» **Task instructions**
Find the line with "Faulheit/Arbeit (72, 566)" in the entries below. Repeat it, every following line, and the line with "Ausführliche Suche (257, 271)", exactly and with nothing added.

Collected data entries
┄┄┄┄┄┄┄┄┄┄┄┄┄┄┄┄┄┄┄┄

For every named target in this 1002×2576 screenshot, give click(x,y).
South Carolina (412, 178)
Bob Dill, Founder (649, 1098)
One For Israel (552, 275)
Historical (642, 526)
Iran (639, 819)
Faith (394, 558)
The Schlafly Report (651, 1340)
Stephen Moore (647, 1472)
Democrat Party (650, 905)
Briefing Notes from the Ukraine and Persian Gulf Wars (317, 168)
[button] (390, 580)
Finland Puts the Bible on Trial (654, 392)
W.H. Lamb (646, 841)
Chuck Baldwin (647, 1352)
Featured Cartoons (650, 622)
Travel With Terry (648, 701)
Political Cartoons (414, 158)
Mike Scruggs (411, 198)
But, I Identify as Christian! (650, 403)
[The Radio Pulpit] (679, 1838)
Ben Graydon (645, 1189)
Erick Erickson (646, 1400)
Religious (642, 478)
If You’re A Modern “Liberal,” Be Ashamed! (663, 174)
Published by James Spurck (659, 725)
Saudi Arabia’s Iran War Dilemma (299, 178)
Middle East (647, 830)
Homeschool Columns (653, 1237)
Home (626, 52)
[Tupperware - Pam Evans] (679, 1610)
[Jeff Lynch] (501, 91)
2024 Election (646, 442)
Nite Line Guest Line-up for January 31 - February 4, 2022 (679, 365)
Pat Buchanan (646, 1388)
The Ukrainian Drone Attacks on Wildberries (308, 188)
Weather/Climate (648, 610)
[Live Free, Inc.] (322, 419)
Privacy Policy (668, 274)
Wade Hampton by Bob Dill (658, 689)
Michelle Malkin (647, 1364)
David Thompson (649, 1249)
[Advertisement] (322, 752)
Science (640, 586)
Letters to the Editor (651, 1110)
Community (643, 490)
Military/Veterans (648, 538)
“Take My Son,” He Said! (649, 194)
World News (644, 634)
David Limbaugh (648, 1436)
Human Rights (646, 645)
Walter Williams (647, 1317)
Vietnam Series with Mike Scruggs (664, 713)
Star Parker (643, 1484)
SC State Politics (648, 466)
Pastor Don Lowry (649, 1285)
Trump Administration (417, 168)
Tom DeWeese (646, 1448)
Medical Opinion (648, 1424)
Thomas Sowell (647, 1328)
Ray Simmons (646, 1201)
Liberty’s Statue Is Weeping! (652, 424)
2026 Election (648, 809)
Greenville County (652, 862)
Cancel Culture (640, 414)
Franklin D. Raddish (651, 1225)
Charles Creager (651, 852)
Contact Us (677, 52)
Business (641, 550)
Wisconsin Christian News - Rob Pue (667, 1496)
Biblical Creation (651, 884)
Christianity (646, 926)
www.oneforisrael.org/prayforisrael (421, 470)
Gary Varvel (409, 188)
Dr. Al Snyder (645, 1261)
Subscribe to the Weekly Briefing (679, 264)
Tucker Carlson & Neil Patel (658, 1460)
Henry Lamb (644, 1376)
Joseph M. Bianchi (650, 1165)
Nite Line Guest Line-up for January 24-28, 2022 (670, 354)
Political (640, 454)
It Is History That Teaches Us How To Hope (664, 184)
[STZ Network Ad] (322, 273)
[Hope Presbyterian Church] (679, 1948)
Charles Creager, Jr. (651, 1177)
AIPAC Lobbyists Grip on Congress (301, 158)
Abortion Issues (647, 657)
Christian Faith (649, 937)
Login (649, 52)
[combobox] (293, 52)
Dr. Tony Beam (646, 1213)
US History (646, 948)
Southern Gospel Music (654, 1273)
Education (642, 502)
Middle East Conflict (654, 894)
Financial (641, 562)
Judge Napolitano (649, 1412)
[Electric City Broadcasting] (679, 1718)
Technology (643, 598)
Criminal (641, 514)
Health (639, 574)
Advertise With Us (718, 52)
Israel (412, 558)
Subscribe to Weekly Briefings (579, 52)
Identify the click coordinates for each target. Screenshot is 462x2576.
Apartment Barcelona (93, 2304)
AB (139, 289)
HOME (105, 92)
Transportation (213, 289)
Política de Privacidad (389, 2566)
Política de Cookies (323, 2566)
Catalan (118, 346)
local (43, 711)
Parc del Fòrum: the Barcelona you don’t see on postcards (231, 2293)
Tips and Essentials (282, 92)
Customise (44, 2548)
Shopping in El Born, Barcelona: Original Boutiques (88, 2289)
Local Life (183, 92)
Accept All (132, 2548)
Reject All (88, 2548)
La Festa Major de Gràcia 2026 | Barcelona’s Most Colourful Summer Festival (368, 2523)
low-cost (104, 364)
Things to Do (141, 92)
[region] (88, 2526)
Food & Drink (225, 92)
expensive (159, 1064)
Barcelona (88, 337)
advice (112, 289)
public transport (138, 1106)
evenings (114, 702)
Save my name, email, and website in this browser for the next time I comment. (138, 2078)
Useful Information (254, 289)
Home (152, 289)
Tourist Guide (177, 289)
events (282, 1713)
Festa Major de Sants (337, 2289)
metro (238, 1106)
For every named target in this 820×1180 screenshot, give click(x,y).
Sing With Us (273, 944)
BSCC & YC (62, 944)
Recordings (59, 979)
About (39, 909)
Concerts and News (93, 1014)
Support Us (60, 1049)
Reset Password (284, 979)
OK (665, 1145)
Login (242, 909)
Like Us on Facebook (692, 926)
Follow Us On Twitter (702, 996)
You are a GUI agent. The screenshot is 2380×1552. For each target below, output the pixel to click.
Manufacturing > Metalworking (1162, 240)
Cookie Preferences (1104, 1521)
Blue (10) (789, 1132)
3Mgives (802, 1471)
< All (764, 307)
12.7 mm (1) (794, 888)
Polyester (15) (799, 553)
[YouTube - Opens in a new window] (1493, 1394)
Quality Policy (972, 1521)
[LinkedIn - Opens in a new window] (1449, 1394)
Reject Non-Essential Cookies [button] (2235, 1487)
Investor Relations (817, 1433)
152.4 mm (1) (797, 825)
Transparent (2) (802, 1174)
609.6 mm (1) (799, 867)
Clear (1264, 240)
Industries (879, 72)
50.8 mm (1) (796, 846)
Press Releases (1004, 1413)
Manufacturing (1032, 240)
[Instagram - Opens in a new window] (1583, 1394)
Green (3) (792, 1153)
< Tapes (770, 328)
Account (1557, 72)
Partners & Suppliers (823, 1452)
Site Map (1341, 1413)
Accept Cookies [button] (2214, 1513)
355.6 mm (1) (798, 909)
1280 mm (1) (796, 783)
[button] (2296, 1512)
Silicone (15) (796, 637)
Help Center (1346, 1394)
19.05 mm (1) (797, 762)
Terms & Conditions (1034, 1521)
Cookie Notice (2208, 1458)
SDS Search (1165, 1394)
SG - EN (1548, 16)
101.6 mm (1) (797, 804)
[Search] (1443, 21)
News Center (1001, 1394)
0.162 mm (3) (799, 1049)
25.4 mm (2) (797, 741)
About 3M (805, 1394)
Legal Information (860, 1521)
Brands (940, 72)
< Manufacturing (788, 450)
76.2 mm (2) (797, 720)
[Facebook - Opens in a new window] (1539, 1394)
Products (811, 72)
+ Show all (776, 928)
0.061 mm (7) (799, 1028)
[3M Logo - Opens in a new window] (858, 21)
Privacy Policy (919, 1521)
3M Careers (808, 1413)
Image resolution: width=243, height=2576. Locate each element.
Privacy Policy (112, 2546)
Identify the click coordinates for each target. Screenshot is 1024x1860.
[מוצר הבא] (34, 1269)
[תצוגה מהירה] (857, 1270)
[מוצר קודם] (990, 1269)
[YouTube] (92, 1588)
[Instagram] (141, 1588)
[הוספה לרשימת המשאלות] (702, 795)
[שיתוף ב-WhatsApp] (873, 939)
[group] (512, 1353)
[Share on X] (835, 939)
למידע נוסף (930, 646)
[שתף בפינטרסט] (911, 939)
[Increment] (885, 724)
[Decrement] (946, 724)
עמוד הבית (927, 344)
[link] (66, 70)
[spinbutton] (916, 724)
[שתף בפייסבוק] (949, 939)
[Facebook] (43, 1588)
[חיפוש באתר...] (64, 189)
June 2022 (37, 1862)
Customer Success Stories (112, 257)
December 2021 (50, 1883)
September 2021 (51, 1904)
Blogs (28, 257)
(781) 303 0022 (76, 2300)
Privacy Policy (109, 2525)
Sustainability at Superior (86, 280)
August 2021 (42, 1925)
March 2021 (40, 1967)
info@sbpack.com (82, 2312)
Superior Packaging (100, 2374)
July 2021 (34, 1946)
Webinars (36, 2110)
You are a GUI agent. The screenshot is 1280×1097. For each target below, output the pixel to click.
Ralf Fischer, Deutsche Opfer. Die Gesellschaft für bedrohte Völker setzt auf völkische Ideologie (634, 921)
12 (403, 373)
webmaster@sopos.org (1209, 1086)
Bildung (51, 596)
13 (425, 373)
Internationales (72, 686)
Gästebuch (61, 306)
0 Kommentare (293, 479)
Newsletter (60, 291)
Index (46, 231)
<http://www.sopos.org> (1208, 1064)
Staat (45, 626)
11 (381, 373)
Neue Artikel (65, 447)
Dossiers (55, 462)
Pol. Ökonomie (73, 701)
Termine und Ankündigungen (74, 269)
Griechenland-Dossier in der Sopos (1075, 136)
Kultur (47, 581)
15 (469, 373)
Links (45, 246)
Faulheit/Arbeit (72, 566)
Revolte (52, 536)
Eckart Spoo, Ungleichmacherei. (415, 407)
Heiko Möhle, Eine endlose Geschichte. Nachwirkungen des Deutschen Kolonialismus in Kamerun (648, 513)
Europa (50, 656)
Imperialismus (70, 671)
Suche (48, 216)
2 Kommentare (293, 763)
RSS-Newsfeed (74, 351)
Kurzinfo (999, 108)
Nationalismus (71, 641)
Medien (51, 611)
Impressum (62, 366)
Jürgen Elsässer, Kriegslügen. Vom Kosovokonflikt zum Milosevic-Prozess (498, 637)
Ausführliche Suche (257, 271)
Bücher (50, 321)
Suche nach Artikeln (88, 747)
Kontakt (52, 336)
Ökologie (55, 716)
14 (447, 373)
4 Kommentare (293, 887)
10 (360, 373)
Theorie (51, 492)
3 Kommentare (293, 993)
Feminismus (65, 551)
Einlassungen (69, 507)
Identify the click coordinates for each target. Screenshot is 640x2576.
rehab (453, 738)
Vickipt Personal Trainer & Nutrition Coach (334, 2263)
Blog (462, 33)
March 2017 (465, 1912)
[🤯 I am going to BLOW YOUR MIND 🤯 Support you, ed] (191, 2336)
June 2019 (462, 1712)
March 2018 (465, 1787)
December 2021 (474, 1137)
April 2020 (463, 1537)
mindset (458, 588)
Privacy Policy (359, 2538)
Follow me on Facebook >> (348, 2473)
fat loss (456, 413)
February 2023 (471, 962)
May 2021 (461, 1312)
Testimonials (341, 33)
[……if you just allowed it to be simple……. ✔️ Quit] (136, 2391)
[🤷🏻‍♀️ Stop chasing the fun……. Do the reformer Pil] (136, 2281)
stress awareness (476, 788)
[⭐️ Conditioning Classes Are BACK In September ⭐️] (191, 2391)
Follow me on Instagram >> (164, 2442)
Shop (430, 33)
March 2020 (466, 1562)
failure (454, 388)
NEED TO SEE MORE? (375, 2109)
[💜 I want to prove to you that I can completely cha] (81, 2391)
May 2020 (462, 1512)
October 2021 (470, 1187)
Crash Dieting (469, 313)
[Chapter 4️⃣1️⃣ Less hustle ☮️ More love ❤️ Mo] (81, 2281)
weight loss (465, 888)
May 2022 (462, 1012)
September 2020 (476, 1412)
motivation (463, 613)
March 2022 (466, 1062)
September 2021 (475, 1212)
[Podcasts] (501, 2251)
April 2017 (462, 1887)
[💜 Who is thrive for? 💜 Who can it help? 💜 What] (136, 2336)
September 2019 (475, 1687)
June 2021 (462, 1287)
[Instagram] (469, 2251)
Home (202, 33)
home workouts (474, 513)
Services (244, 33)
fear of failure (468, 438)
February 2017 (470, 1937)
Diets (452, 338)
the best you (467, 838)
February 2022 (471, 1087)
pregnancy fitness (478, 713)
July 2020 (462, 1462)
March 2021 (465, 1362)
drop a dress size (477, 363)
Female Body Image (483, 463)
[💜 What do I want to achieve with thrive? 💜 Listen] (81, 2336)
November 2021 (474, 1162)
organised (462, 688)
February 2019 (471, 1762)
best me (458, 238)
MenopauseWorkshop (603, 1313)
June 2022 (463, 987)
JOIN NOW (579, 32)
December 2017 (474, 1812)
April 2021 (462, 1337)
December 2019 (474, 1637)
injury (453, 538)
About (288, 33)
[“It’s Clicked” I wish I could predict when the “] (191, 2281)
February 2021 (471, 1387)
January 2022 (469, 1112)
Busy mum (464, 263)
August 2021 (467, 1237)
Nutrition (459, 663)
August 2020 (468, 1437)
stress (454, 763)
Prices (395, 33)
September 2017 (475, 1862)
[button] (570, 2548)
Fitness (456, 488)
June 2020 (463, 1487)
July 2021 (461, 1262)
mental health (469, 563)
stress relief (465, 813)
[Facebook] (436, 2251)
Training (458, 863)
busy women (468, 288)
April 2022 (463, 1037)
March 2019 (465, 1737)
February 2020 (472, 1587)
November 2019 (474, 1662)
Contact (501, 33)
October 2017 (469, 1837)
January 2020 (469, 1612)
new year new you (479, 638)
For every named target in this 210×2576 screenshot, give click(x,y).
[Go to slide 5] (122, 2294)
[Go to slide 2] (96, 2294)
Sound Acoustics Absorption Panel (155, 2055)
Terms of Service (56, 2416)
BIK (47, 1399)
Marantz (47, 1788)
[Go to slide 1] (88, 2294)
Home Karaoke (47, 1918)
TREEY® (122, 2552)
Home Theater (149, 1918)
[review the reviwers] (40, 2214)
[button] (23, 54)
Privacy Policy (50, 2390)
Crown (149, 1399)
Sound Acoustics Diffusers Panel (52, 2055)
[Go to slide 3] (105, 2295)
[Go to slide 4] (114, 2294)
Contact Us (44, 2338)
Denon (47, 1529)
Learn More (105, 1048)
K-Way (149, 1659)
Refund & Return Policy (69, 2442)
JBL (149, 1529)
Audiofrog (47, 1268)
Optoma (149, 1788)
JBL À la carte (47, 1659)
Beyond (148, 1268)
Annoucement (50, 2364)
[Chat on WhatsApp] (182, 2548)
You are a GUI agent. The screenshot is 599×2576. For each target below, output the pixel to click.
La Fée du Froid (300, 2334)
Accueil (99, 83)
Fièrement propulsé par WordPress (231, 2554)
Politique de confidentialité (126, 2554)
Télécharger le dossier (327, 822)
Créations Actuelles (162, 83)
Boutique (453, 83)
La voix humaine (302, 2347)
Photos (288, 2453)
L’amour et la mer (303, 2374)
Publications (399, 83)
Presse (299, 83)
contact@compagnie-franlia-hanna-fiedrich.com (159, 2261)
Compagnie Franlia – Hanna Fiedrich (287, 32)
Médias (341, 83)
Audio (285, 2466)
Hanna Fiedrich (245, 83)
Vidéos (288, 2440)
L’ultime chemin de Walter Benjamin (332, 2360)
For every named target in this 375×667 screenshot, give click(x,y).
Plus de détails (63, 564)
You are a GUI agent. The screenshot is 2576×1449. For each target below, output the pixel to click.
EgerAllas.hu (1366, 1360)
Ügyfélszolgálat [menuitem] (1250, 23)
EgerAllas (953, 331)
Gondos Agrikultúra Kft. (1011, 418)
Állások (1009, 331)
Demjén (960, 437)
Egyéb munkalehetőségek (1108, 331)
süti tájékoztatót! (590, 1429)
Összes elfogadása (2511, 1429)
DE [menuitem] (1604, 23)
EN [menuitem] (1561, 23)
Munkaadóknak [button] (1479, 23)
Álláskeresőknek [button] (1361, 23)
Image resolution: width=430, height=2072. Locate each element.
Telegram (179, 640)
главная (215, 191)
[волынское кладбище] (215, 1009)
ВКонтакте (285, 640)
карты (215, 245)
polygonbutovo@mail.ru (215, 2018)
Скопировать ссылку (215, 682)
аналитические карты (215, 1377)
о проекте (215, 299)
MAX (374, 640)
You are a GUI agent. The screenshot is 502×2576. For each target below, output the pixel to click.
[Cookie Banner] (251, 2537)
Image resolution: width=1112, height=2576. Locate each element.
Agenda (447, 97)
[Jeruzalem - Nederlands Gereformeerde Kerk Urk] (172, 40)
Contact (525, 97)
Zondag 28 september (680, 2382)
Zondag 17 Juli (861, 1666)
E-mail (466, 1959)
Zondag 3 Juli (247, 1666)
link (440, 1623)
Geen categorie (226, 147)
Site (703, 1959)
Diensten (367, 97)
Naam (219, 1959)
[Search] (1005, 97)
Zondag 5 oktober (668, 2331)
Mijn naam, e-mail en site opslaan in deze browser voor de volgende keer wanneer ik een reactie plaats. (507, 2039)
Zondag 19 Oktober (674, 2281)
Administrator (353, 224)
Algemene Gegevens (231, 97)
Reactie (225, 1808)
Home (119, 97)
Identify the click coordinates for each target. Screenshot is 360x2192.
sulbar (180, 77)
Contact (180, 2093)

┄┄┄┄┄┄┄┄┄┄┄┄┄┄┄┄┄┄┄┄

» **Exercise result**
Faulheit/Arbeit (72, 566)
Revolte (52, 536)
Eckart Spoo, Ungleichmacherei. (415, 407)
Heiko Möhle, Eine endlose Geschichte. Nachwirkungen des Deutschen Kolonialismus in Kamerun (648, 513)
Europa (50, 656)
Imperialismus (70, 671)
Suche (48, 216)
2 Kommentare (293, 763)
RSS-Newsfeed (74, 351)
Kurzinfo (999, 108)
Nationalismus (71, 641)
Medien (51, 611)
Impressum (62, 366)
Jürgen Elsässer, Kriegslügen. Vom Kosovokonflikt zum Milosevic-Prozess (498, 637)
Ausführliche Suche (257, 271)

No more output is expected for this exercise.